Challenge 1 »
Return the passage of the Belgian Pillar Two tax alert starting at "Sign up for" and ending at "Pillar Two legislation.", copied exactly.
Challenge 2 »
Using the Belgian Pillar Two tax alert, answer these questions:
(a) On what date did the Belgian Parliament approve the bill?
(b) Which law originally enacted the Belgian Pillar Two legislation?
(c) For which top-up taxes does the bill introduce a system of advance tax payments?

Text to read »
Sign up for tax alert emails    GTNU homepage    Tax newsroom    Email document    Print document    Download document

May 21, 2024

Belgium further aligns Pillar Two legislation with OECD's Agreed Administrative Guidance

  • The Belgian Parliament has approved a bill containing various tax measures, including specific amendments to the Belgian Pillar Two legislation.
  • Approved amendments, in part: (1) transpose into domestic law some of the OECD's Agreed Administrative Guidelines published in 2023; (2) require in-scope taxpayers to obtain a specific Pillar Two Tax Identification Number, regardless of where the UPE is located; (3) introduce a system of advance tax payments for QDMTT and IIR Top-up Taxes, further highlighting the importance of forecasting and assessing potential Pillar Two tax liability; and (4) enhance Belgium's Innovation Income Deduction regime.

On 2 May 2024, Belgian Parliament approved a bill containing various tax measures including specific amendments to the Belgian Pillar Two legislation, originally enacted by the Law of 19 December 2023. Belgium's Pillar Two legislation included a Qualified Domestic Minimum Top-up Tax (QDMTT), an Income Inclusion Rule (IIR) and an Undertaxed Profits Rule (UTPR). (See EY Global Tax Alert, Belgian parliament approves draft bill on Pillar Two, dated 19 December 2023.)

Mainly, these amendments aim to correct certain unintended implementation errors, transpose certain of the OECD's Agreed Administrative Guidelines published in the course of 2023 and establish a legal framework for a system of Pillar Two advance tax prepayments as well as certain (additional) reporting obligations to facilitate the collection of IIR and/or UTPR taxes.

Supplied material »
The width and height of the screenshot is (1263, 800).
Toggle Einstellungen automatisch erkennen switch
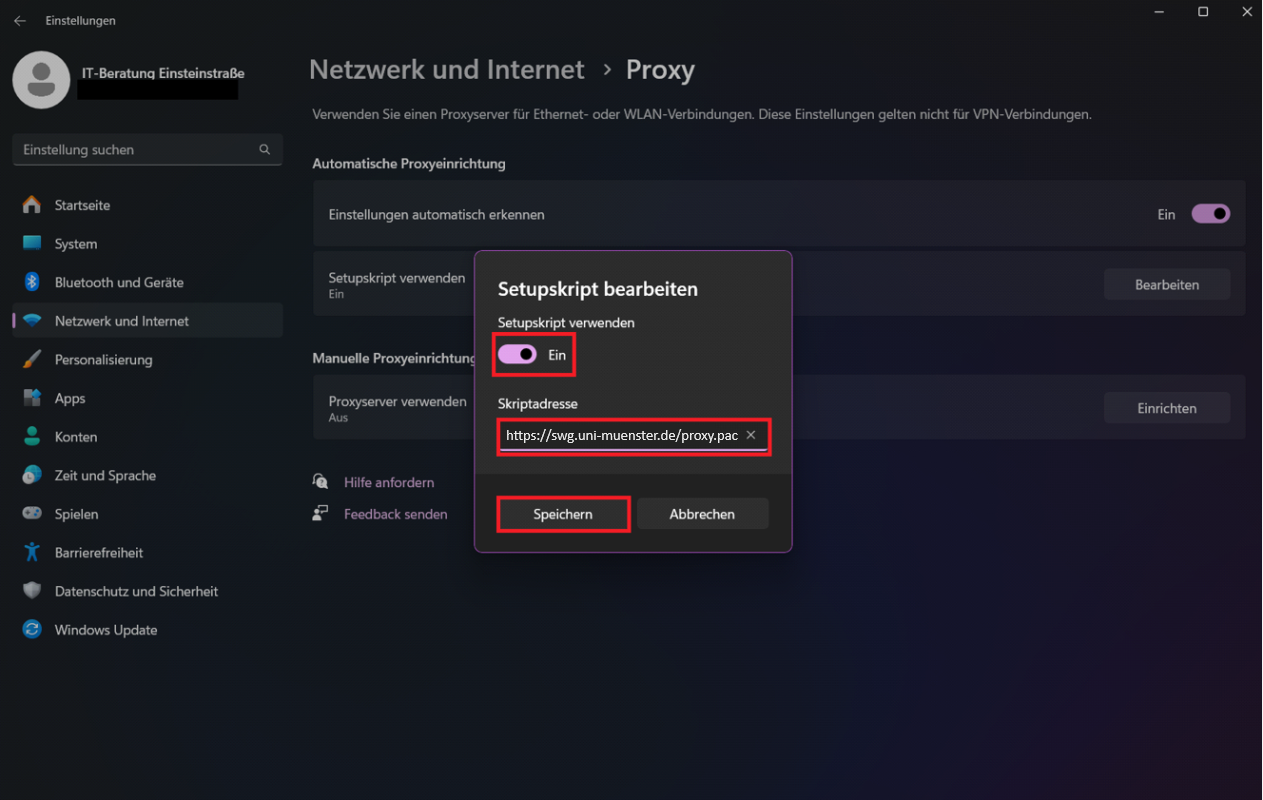pyautogui.click(x=1210, y=214)
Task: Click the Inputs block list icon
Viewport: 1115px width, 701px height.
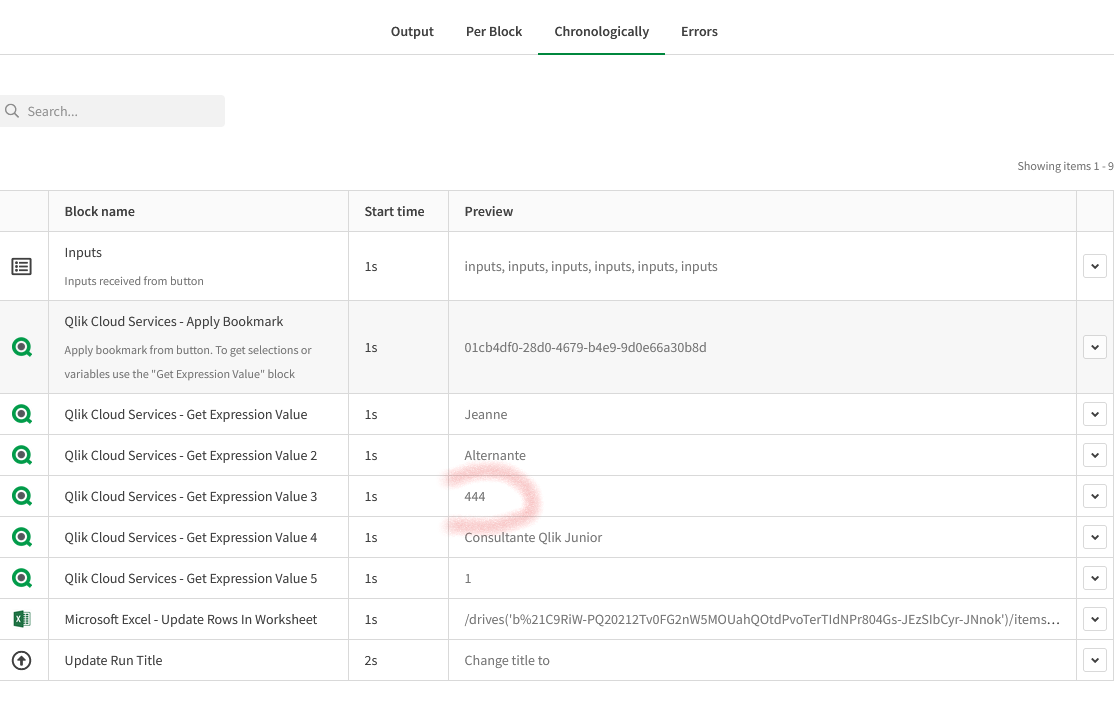Action: [21, 266]
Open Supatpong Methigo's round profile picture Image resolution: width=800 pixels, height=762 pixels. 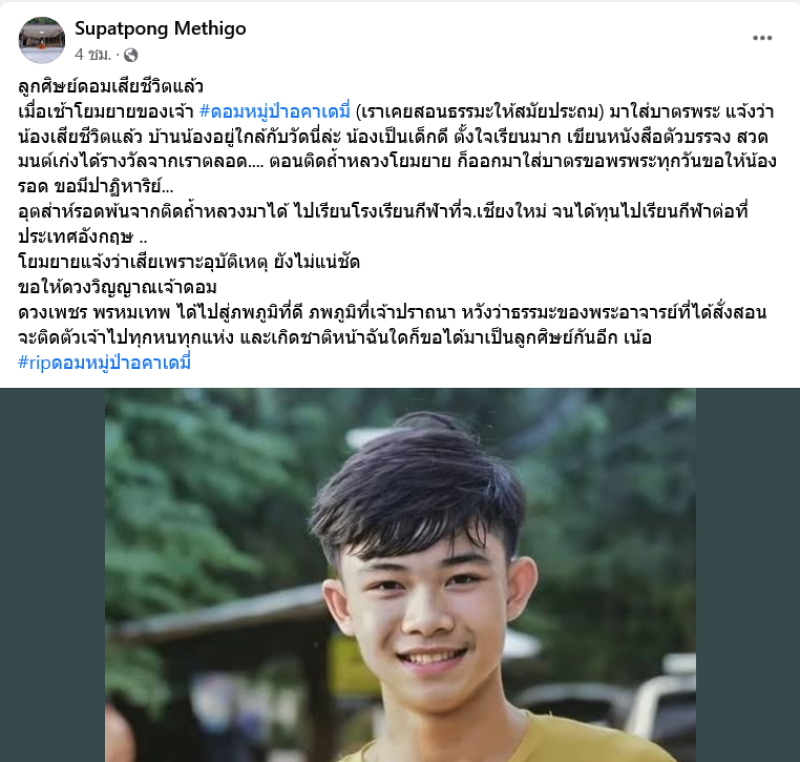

Correct answer 1 »
Sign up for tax alert emails    GTNU homepage    Tax newsroom    Email document    Print document    Download document

May 21, 2024

Belgium further aligns Pillar Two legislation with OECD's Agreed Administrative Guidance

  • The Belgian Parliament has approved a bill containing various tax measures, including specific amendments to the Belgian Pillar Two legislation.

Correct answer 2 »
(a) 2 May 2024
(b) The Law of 19 December 2023
(c) QDMTT and IIR Top-up Taxes